Extract each line of the listing below that contains the word "screenshot".

> _Input for this task_:
+ + + + + + +
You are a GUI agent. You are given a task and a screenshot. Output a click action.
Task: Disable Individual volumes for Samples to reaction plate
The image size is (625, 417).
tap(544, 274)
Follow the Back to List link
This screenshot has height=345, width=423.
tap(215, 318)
+ + + + + + +
> _Output for this exercise_:
You are a GUI agent. You are given a task and a screenshot. Output a click action.
This screenshot has height=345, width=423.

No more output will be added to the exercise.